A 21-year-old Guelph man has been charged with the second-degree murder of Mario Ruffolo, who died following a confrontation at the station on Jan. 15.

“I’m not surprised and I’m not surprised it didn’t happen sooner,” said Matthew Hunter, a former senior mobile supervisor with GardaWorld, the security company that provides guards to the station.

“It’s common knowledge that the VIA station was a bad site to work at,” Hunter said. “Not a lot of guards like to work that site.”

Biju Scaria was a security guard at the station for two years.

“It’s such a dangerous place to work.

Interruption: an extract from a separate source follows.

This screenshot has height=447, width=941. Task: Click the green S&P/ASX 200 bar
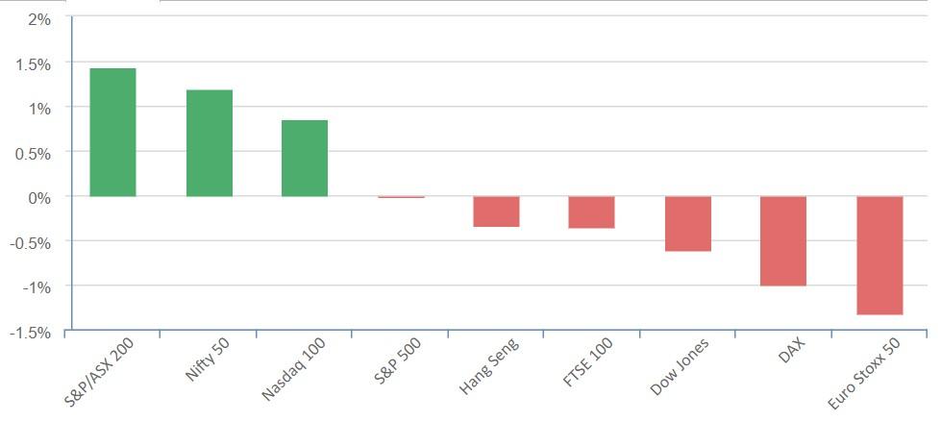112,132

A dangerous area with the potential for violence,” said Scaria, who mentions a time someone pulled a knife in an attempt to intimidate him, the countless needles found and drug overdoses in the washrooms.

“No safety equipment. No special training (after being hired). Nothing,” Scaria said.

Both men knew the kind, quiet and unassuming victim well.

“He was a quiet, older man just trying to save some money for retirement. He talked about how he would be finishing soon,” Hunter said of the slightly-built 63-year-old Ruffolo.

“He was not the type of individual I would put in a high risk site,” Hunter said.

Scaria said he was "furious" when he heard of Ruffolo’s death.

"I believed something bad might happen there," Scaria said.

Hunter said he was let go by GardaWorld earlier this year, shortly after a three-hour meeting with company managers where he brought up a number of concerns.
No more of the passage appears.